The key to health is to breathe, relax and know your body

Jennifer Basch, director of St. Francis Health and Recreation, teaches a noon yoga class every Wednesday and promotes opening up a person’s back and chest to relieve stress.

“It’s good to make observations and understand your body,” said Jennifer Basch, director at St. Francis Health and Recreation.

Hosting a noon yoga class every Wednesday, Basch said that listening to your body and being aware is key. This includes controlling your breathing habits.

“Much of our day is spent breathing shallow because we have a busy lifestyle and we don’t stop to take a deep breath or think about how important our breath is,” said Basch.

Since breathing plays a critical role in the nervous system functioning properly, taking deep breaths will help detoxify and cleanse the body, while also calming and relaxing you, said Basch.

Through yoga, the human body is put in positions it wouldn’t normally be in throughout a typical day, as people spend the majority of their day sitting, putting tension on their shoulder and neck muscles.

During yoga, deep breathing techniques are done lying down with the head and upper back supported. Lying down poses also allow a person to relax and go within themselves, said Basch.

Environment plays a large role in human relaxation. Work and hectic home lives leave little room to relax in a calm, quiet place, while yoga encourages dim lighting and soft music.

“It helps cue the body and mind to slow down. It’s helpful to have a nurturing environment,” said Basch.

The hardest part about relaxing tends to be to forget about the stress everyone carries in their daily life.

“When you breathe into the poses you release tension, which helps to calm the body and the mind, while at the same time a pose will strengthen and tone certain muscles when held for an extended period of time,” said Basch.

At the end of each meditation class, students stand in a circle with their hands hovering over the person’s hands next to them, sharing their energy with each other. Pictured above are: Sister Kay, left, and student Jenna Andrews.

While a class may focus on relaxation and breathing techniques, balance also plays a key role, which Basch said is most important as you age and it can become a safety issue.

“Many poses challenge your balance and you need to focus to find your balance and equilibrium,” said Basch.

Lying flat on the back and twisting the lower body is another common practice in yoga, as this process squeezes the internal organs and serves as a good detox method, which is why drinking water after each session is so important.
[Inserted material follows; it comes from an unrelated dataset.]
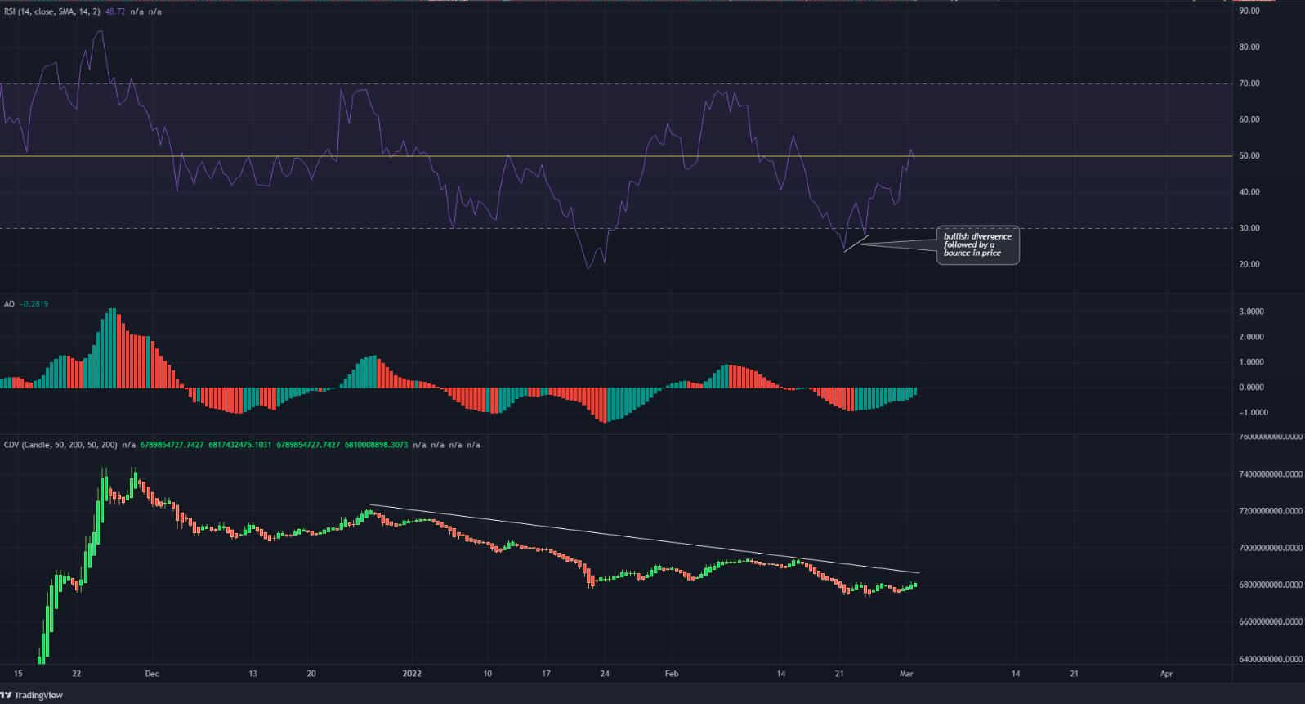
Task: Click the 30.00 label on RSI scale
Action: tap(1249, 228)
“I would encourage anyone with interest to try it. Our bodies need exercise and yoga does that, and for others it’s a personal experience of relaxation, stress relief and sometimes spiritual. One never knows unless they try,” said Basch.

Every class tries to meet an individual’s needs, whether it be for their mind, body or their spirit. Deep breathing and the not-so-ordinary positions cater to the mind and body, while spiritual needs are met through relaxing. Being in tune with your body, and group chanting serves as a way to send positive energy outwards.
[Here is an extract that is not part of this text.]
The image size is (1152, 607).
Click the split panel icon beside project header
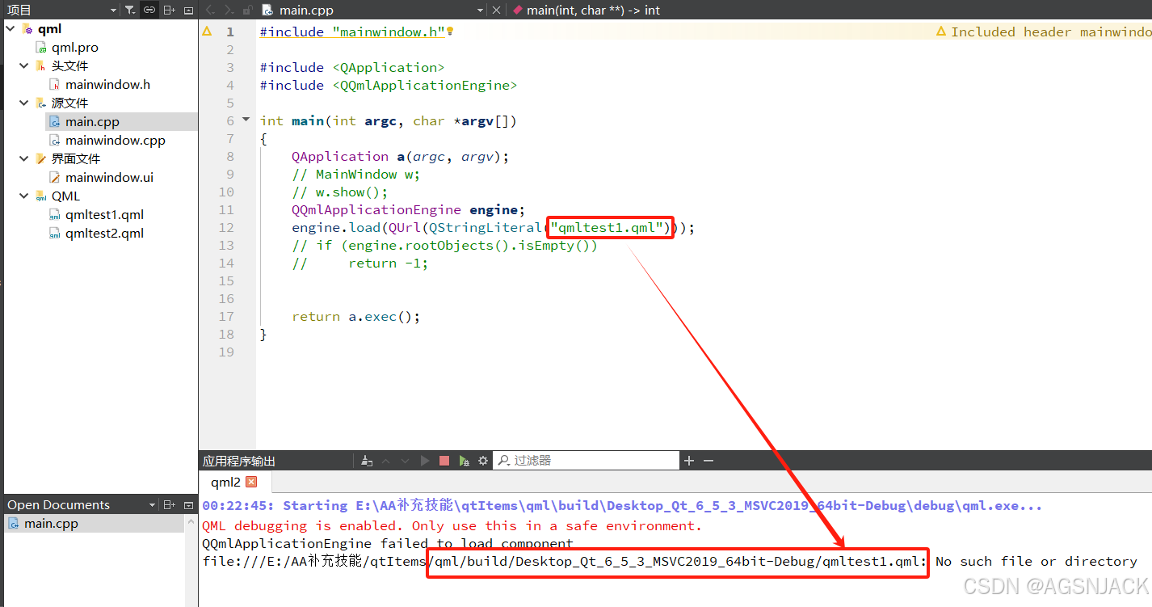[x=169, y=9]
“I love yoga. My practice and the opportunity to teach have changed my life. To me, yoga is a way of life and it challenges me to be a better, more authentic person,” said Basch.

However, if a person is looking to relax without getting too physical, meditation may be just what the doctor ordered.
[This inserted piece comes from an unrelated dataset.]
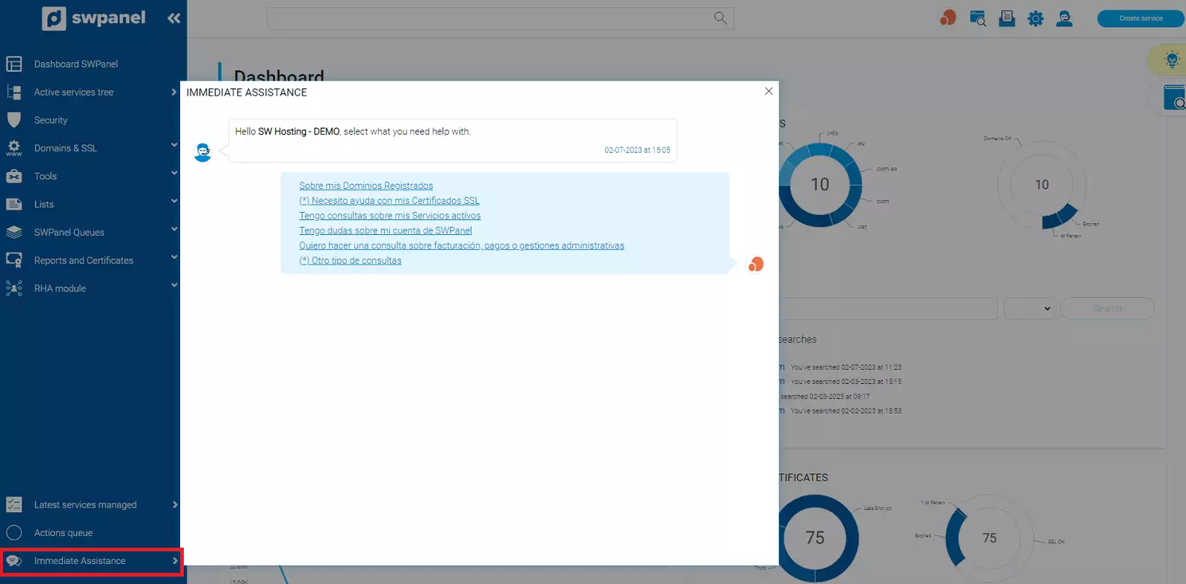Open the user support avatar icon in top bar
Screen dimensions: 1186x584
[1064, 19]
“It’s a practice. It’s not going to come easy,” said instructor Sister Kay Rundquist.

Again, environment plays a key role in the art of relaxation and is a necessity to meditation.

“You want to have your own personal space,” said Sister Kay. “Make it simple so it’s just the space you’re going to sit on and not have extra things around you.”

During Sister Kay’s class, students sit in a circle and remove their shoes, jackets and any bags or purses from the circle to make sure there is as little clutter as possible.

When meditating in a group, everyones energy comes together and can be overpowering at times, said Sister Kay.

According to, meditation carries a variety of health benefits aside from pure relaxation. Some benefits include lowering high blood pressure, decreasing muscle tension, boosting self-confidence and enhancing the immune system.

“You can let go of things you didn’t even know you were hanging on to,” said Sister Kay.

Much like yoga, breathing techniques allow the student to focus and let go of any negative energy. To calm the body down from a busy day, physically and emotionally, following the rhythm of breaths will slow the body down and allow the mind to focus.

Breathing allows a person to become more aware of their body and even identify places where they are holding stress or pain that they weren’t aware of before, Sister Kay said.

At the end of each session, a soft bell is rung to bring awareness back to the body and slowly bring the mind back from its meditative state. Since the heart is the center of the body, it is the last to come back from the relaxation exercise. Sister Kay said that by putting both hands over the heart and slowly moving them down to the knees that everything negative is being returned to the earth.

“You’re bringing things down to the earth so you can be yourself again,” said Sister Kay.